---------- EXCERPTED DATA
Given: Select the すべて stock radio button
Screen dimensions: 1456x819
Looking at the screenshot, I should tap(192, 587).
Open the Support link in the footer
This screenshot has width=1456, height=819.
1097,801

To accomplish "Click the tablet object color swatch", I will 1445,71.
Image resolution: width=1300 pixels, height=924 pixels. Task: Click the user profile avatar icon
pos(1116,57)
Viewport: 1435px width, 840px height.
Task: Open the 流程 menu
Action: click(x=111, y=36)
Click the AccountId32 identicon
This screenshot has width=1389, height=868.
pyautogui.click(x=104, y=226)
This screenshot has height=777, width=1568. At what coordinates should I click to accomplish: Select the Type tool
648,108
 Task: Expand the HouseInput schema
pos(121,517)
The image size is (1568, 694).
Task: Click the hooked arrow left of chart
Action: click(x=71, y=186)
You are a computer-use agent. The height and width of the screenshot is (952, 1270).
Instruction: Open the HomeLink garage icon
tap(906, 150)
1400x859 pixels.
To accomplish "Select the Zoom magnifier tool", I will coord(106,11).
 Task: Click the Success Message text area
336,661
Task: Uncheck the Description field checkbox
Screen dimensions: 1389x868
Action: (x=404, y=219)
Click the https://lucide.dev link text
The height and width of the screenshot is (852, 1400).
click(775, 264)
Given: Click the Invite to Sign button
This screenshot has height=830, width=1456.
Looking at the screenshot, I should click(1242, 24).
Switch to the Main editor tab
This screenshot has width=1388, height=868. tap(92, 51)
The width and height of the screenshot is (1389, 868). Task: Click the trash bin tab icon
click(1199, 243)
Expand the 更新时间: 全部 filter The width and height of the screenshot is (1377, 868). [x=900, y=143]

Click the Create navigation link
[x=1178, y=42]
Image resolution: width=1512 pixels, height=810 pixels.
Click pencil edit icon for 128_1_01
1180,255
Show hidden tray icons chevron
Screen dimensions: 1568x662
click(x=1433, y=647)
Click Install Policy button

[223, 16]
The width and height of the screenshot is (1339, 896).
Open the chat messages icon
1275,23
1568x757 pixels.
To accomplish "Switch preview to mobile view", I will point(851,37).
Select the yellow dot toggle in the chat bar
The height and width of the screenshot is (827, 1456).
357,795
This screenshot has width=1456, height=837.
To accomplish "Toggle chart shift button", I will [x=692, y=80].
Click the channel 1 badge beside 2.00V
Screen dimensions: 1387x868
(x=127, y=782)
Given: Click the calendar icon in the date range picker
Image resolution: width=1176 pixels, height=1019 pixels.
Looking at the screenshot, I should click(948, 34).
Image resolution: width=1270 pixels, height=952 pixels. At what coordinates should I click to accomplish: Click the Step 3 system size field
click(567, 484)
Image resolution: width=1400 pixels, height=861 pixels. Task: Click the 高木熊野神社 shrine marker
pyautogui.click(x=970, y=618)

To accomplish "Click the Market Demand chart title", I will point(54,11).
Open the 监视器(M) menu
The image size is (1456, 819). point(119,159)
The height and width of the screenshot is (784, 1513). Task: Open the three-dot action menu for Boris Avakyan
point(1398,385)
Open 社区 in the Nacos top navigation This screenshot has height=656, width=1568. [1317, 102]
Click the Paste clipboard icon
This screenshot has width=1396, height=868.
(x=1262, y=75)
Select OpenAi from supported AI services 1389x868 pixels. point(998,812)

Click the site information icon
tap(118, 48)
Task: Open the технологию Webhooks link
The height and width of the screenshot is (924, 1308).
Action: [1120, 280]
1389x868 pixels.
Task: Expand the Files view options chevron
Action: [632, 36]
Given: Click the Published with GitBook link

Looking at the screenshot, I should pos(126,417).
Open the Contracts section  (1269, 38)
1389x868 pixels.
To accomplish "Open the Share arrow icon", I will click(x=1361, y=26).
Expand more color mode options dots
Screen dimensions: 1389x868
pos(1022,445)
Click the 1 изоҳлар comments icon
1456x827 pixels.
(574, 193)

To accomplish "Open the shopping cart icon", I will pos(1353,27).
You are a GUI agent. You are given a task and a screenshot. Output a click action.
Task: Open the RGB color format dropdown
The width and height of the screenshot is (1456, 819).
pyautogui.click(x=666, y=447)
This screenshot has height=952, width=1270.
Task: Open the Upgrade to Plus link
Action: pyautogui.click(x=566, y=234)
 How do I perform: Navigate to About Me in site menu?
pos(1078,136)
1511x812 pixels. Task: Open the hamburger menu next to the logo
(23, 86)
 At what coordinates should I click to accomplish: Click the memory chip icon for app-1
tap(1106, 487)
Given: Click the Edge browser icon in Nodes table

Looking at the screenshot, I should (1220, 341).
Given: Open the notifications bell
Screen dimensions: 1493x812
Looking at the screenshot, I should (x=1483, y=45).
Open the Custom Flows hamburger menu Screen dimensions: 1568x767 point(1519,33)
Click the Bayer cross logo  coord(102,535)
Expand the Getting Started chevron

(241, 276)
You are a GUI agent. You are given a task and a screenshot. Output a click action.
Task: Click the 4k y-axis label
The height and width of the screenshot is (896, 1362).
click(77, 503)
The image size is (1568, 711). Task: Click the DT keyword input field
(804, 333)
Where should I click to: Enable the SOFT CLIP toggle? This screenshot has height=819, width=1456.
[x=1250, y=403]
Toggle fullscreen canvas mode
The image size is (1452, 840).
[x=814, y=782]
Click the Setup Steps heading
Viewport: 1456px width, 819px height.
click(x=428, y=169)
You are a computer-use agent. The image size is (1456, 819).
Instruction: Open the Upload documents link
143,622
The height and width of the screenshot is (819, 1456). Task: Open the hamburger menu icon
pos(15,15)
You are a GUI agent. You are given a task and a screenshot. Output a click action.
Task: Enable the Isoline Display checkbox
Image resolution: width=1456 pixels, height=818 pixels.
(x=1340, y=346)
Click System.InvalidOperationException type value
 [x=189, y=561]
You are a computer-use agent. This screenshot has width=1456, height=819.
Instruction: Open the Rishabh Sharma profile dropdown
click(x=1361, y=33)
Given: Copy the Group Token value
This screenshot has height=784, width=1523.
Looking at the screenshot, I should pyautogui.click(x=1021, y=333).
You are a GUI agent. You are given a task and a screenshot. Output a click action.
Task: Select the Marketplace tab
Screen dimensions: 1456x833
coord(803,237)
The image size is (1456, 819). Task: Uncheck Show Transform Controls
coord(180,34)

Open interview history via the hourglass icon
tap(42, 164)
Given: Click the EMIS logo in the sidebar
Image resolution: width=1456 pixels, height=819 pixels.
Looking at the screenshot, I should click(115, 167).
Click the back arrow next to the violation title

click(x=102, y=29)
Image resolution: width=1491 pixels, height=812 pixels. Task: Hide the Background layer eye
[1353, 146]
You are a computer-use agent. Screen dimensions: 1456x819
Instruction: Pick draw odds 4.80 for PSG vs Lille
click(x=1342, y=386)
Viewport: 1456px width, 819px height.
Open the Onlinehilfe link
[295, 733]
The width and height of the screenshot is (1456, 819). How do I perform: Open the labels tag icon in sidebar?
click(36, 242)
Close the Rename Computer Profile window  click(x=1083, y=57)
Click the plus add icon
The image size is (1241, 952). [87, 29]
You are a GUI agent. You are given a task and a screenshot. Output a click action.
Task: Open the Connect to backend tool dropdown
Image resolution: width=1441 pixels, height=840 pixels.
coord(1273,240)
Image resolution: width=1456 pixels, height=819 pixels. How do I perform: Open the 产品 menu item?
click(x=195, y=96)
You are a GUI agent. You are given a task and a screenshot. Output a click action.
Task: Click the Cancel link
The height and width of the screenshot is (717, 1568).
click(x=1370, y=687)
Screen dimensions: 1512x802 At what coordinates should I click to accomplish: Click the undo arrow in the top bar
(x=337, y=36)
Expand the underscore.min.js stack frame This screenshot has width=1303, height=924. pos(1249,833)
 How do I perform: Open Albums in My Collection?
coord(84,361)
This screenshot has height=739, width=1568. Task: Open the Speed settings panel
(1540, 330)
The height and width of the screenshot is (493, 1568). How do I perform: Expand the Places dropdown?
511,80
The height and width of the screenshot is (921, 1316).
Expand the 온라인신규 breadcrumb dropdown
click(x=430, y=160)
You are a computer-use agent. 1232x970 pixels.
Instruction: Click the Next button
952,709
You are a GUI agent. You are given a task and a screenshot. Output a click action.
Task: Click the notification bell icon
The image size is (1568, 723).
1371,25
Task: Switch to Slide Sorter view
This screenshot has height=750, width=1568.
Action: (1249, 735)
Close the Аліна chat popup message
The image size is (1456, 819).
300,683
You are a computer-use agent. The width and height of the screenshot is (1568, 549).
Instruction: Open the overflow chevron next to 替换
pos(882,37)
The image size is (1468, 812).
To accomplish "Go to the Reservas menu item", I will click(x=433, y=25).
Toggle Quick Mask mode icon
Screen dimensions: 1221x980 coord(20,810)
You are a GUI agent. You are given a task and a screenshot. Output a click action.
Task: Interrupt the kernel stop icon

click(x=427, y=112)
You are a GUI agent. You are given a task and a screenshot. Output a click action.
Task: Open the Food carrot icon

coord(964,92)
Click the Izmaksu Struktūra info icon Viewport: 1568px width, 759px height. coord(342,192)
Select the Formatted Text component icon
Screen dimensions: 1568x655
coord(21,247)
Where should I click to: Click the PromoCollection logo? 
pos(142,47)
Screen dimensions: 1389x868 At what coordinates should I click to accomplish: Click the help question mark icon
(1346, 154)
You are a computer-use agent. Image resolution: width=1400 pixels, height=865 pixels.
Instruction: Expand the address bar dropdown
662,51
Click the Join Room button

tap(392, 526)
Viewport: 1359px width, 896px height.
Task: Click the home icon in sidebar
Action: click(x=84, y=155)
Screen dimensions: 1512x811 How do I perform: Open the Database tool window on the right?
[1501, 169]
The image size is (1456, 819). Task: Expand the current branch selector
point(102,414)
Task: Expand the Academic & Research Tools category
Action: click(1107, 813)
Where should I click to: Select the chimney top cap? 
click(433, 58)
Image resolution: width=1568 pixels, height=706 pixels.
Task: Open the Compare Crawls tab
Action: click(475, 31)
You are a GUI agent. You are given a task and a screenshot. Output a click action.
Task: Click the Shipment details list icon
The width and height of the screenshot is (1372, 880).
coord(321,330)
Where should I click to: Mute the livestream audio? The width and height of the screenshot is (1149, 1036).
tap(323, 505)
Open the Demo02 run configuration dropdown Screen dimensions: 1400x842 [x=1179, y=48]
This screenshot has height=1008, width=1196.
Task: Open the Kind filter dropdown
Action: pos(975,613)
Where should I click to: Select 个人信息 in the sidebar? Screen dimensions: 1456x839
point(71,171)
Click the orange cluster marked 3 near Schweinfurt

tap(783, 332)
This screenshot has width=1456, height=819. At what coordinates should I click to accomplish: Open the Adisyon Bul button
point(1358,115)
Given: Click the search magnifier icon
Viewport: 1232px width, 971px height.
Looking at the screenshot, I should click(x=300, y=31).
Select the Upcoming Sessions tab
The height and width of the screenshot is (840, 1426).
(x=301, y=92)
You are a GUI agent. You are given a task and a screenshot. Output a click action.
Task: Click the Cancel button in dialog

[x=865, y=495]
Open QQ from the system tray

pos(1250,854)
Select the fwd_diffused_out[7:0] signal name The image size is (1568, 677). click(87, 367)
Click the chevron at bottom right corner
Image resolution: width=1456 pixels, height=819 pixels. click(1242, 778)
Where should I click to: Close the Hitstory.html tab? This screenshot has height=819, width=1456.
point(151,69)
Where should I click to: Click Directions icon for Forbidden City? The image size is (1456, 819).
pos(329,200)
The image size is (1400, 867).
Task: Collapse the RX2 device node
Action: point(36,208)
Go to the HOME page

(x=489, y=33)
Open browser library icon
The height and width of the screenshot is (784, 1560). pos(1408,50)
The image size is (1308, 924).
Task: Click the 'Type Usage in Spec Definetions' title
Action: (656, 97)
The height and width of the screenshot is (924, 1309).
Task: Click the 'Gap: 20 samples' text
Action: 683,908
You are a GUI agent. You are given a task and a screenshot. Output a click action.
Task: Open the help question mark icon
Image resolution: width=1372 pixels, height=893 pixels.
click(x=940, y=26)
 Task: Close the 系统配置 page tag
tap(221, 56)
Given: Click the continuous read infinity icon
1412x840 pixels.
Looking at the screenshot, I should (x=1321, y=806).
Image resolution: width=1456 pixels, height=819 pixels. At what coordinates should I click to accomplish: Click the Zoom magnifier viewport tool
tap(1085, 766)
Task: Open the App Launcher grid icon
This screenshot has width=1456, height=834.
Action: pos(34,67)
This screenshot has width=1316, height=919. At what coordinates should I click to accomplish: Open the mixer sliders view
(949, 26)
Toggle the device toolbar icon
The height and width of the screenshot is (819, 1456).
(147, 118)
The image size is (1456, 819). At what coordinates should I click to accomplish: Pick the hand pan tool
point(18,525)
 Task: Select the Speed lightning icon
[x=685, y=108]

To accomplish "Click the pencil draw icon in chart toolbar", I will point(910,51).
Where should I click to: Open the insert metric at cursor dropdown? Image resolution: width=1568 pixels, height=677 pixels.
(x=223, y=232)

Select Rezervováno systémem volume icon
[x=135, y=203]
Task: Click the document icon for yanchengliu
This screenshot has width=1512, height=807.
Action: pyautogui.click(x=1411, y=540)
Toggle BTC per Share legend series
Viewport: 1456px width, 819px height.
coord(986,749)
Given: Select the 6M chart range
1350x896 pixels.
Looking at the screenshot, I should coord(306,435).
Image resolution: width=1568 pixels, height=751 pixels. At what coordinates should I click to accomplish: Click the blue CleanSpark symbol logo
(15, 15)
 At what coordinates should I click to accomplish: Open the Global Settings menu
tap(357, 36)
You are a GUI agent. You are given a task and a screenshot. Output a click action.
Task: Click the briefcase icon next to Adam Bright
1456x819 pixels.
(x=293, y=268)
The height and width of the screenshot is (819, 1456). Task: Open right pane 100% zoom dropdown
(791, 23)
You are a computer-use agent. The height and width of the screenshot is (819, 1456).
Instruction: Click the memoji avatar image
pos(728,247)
--------------------
Copy down each line in the entries that has the word "will".

:: RESULT BELOW ::
To accomplish "Click the tablet object color swatch", I will 1445,71.
To accomplish "Select the Zoom magnifier tool", I will coord(106,11).
To accomplish "Switch preview to mobile view", I will point(851,37).
To accomplish "Toggle chart shift button", I will [x=692, y=80].
To accomplish "Click the Market Demand chart title", I will point(54,11).
To accomplish "Open the Share arrow icon", I will click(x=1361, y=26).
To accomplish "Open the shopping cart icon", I will pos(1353,27).
To accomplish "Go to the Reservas menu item", I will click(x=433, y=25).
To accomplish "Click the pencil draw icon in chart toolbar", I will point(910,51).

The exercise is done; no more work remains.